Cate was generous with sharing her knowledge and experience with a set of slides which whizzed us through the different elements of creating stories. ‘Emerging writers always have wonderful ideas,’ she told us, ‘it’s about the execution.’ Too true.
Cate’s latest short story collection, Like a house on fire, is on the Yr 12 VCE English curriculum. My Yr 12 son’s first SAC (School Assessed Coursework) was to write an addition or adaption of one of Cate’s stories. It’s such a wonderful opportunity for students to try to understand another human being, through reading about ordinary people’s circumstances and choices and then writing a response. Cate’s stories can be so subtle, that students are encouraged to look at her characters and empathise with them while they imagine different possibilities for them.
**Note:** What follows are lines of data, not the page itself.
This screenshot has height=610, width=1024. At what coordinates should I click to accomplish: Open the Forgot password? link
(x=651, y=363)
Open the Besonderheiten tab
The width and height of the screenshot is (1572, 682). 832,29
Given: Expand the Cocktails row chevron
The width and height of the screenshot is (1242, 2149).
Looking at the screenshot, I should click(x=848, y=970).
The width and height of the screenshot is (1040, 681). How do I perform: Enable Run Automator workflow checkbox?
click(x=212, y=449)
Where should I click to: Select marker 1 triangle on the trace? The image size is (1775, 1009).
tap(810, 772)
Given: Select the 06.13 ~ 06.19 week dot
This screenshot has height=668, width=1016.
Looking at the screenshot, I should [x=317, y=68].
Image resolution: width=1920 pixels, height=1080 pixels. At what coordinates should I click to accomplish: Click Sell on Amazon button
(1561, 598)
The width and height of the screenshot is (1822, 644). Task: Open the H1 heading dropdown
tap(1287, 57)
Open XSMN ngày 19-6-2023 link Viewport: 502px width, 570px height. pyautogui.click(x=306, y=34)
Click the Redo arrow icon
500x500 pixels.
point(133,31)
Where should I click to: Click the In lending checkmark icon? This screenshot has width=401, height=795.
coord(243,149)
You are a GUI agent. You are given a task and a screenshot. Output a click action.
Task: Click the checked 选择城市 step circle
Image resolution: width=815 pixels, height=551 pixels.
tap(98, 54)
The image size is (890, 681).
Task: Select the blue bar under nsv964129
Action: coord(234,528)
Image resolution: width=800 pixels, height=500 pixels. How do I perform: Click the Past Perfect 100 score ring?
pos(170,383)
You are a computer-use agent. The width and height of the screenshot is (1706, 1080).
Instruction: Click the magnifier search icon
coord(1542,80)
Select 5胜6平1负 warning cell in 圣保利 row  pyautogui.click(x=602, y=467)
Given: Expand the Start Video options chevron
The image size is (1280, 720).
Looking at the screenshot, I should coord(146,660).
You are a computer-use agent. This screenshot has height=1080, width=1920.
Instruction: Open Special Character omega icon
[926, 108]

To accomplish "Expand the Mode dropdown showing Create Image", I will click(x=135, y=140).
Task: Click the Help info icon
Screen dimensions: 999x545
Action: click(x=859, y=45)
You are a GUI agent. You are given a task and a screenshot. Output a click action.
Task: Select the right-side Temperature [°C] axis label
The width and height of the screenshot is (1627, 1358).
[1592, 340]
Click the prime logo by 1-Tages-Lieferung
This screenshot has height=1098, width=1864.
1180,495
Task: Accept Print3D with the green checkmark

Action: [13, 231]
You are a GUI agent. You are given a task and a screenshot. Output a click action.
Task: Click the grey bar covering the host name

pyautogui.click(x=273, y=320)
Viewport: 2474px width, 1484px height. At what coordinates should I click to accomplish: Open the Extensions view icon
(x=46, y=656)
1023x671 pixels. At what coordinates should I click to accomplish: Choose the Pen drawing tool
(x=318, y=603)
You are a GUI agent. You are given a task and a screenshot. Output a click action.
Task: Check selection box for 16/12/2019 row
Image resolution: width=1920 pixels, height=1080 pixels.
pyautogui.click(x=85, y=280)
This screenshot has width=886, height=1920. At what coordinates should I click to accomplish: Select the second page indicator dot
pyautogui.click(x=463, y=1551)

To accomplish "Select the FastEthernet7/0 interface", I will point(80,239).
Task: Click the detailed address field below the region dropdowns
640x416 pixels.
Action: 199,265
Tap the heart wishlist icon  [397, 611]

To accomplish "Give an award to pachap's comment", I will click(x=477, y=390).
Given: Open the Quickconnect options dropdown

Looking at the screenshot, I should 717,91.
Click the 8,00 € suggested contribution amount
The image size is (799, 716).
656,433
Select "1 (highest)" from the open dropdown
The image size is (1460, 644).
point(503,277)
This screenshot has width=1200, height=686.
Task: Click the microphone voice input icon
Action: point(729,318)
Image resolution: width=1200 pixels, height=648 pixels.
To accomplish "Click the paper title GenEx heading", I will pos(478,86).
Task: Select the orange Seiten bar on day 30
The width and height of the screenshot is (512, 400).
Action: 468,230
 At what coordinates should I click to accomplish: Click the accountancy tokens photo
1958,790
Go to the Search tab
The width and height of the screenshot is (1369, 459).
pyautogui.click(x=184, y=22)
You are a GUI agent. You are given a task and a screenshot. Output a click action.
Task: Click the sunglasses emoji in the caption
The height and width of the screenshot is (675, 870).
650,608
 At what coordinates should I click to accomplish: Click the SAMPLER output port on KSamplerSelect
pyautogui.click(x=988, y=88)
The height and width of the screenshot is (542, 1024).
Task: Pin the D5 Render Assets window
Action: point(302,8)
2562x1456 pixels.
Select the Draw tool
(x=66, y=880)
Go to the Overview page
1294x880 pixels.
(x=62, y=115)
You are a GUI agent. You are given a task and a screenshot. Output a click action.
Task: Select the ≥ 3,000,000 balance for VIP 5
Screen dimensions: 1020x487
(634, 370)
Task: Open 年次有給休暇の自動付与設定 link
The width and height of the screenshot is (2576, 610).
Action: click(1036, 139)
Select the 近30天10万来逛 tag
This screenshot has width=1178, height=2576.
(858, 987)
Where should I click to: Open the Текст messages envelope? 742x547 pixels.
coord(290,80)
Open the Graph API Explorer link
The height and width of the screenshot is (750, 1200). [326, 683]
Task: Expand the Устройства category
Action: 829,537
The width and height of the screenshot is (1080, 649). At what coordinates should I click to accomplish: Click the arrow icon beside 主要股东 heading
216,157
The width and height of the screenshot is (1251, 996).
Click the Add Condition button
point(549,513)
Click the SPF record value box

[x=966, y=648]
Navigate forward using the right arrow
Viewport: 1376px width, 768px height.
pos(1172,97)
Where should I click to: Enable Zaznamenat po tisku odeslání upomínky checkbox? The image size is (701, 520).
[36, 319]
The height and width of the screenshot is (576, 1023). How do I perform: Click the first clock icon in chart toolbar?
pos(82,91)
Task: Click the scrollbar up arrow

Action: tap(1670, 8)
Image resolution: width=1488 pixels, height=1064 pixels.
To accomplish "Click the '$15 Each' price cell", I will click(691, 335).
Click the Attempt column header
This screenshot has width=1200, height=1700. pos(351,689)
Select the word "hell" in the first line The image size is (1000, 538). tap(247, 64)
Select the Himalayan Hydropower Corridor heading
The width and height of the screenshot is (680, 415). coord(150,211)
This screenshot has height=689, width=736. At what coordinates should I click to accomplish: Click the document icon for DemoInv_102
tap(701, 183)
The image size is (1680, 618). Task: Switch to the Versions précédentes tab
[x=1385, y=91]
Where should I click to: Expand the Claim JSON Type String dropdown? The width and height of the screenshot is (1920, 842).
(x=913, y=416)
What does that elderly man need at the end of his life? What sort of person will that young girl, rebelling against her mother, grow up to be? Cate told us,
The story is the transformation of the narrator.”
So how does that elderly man change the young cleaner’s life? How will that young girl grow up to parent her own children?
Writing is about imagining different scenarios, putting ourselves in someone else’s shoes, daydreaming about different possibilities for ourselves, reinventing ourselves as characters. Cate urged us to go into the ‘vortex of doom’, to face any resistance we have on the page, to allow the secrets of our characters and their inner worlds to float up to the surface, to be examined in the light. Therein lies transformation.
The wonderful thing about students studying these short stories is that hopefully, hopefully, hopefully, they gain insight into their own lives. That in writing their additions or adaptions, they look beneath the surface of Cate’s characters and see what they really want, how they strive to reach it, and how they transform when often they don’t get what they want but instead what they need. In fiction – and life.
Thank you very much for your kind comments last week – I’m glad to be back too in such wonderful company!